• _REQUIRED TASKS_:
**A)** Please transcribe from the commentary on Sulloway's Born to Rebel the part that opens with the words containing "Sulloway worked on" and closes with "make of it?".
**B)** Write the next part of the commentary on Sulloway's Born to Rebel, picking up right after its final sentence.

• _TEXT BLOCK_:
Ten years after it came out, I've finally got round to reading Frank Sulloway's Born to Rebel( (1996). This bestseller advanced the proposition that much of human character and history can be explained by birth order. Scientific, political and religious revolutionaries are, he claims, typically laterborns; their conservative opponents, firstborns. The different characters of the two groups can be explained in Darwinian term as the results of different optimal strategies for securing parental care. Firstborn children conform to parents' wishes, laterborn children do their own thing.

Sulloway worked on his own for two decades on the book, like his hero Charles Darwin, and clearly intended it as a magnum opus of the ev.psych. revolution. It has 280 pages of end-material, an overwhelming display of alpha-male scholarship. It's a monument, but a flawed one. After an initially favourable reception, the book ran into heavy and serious critical flak (see Townsend and Harris). SFIK it's neither been discredited nor accepted. So what should the non-specialist "common blogger" make of it?

• _DATA SHOWN_:

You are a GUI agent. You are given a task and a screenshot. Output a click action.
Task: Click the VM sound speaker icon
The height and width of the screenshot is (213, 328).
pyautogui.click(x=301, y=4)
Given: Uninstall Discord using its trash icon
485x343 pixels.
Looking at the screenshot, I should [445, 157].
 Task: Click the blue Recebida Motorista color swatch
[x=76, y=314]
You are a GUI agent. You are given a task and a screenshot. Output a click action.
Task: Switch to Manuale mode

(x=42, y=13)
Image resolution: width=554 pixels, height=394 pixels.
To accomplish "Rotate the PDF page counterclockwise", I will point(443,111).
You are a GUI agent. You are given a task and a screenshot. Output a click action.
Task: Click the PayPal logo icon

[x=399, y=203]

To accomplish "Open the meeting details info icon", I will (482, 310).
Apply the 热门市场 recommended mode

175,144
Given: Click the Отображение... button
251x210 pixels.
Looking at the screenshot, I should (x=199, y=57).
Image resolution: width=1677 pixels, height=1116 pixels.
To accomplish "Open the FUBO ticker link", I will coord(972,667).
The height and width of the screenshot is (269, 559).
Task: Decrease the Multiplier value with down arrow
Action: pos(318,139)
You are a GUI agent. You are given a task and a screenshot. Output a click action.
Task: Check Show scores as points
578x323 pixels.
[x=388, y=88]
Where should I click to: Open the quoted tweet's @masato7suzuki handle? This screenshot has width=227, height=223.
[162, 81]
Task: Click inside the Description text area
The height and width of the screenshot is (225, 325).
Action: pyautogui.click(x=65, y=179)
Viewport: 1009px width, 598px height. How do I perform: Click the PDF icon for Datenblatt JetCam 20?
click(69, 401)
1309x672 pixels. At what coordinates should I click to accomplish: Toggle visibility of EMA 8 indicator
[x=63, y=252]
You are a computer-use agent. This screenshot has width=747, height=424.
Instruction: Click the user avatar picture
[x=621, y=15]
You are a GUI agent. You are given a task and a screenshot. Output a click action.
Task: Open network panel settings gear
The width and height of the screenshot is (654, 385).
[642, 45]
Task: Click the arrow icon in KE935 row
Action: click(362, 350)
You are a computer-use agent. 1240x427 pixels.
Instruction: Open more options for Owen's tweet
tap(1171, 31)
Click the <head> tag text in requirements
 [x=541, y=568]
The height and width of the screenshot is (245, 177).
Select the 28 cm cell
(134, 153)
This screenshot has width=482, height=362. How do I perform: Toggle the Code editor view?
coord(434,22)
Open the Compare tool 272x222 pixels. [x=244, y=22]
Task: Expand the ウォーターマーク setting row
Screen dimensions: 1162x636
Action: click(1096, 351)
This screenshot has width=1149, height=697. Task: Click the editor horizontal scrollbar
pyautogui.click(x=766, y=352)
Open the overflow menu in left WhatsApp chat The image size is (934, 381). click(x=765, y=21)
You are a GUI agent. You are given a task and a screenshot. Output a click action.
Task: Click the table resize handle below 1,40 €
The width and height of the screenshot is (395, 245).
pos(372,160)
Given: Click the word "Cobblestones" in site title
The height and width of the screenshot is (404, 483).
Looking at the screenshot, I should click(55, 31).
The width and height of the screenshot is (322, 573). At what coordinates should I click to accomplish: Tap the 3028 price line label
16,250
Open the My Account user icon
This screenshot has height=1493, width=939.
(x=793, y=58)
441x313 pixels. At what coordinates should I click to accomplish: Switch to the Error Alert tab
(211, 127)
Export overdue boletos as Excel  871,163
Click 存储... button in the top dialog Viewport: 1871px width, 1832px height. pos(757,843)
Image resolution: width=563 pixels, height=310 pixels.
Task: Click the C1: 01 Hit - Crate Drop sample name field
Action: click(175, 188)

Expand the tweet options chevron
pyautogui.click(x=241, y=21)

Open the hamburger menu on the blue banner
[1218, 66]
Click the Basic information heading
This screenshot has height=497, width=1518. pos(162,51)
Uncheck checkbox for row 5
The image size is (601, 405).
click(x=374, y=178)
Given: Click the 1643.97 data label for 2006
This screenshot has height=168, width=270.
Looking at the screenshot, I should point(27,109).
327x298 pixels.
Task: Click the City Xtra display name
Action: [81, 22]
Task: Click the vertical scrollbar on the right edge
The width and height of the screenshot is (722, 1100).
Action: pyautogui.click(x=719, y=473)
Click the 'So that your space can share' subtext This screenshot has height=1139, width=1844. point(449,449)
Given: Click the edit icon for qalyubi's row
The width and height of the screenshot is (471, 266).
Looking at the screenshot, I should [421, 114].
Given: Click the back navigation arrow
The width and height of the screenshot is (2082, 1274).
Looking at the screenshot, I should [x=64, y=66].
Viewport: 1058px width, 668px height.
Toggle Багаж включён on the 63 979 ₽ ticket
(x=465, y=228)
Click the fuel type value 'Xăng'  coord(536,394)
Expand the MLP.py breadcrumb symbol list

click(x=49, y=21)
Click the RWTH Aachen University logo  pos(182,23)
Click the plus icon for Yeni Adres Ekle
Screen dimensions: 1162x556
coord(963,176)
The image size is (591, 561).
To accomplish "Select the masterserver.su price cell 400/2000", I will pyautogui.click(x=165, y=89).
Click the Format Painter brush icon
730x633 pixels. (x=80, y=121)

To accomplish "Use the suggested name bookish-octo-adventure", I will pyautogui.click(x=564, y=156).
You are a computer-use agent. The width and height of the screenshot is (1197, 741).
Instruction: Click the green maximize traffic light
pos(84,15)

• _ANSWERS PER TASK_:
**A)**
Sulloway worked on his own for two decades on the book, like his hero Charles Darwin, and clearly intended it as a magnum opus of the ev.psych. revolution. It has 280 pages of end-material, an overwhelming display of alpha-male scholarship. It's a monument, but a flawed one. After an initially favourable reception, the book ran into heavy and serious critical flak (see Townsend and Harris). SFIK it's neither been discredited nor accepted. So what should the non-specialist "common blogger" make of it?

**B)**
We feel intuitively from our own experience that birth order matters in life, and are predisposed to believe. The book is certainly a good read as a group biography, "early lives of the scientists". But anecdotes, however numerous, can't prove Sulloway's thesis, and the rub must lie in the dry statistical models and tests.

There are two separate issues. The first is the historical examples: the leadership and reception of scientific revolutions, the Reformation, and the French Revolution, plus less systematic treatments of feminism and abolitionism. Sulloway, using his own massive biographical database, finds large birth-order effects here. For evolution before Darwin, the correlation of laterborn support vs. firstborn rejection runs to 0.43, the odds ratio (a measure which corrects for the greater numbers of laterborns) is 9.7 to 1. For the vote of members of the French Convention on the execution of Louis XVIII, the correlation is a more modest but non-trivial 0.15.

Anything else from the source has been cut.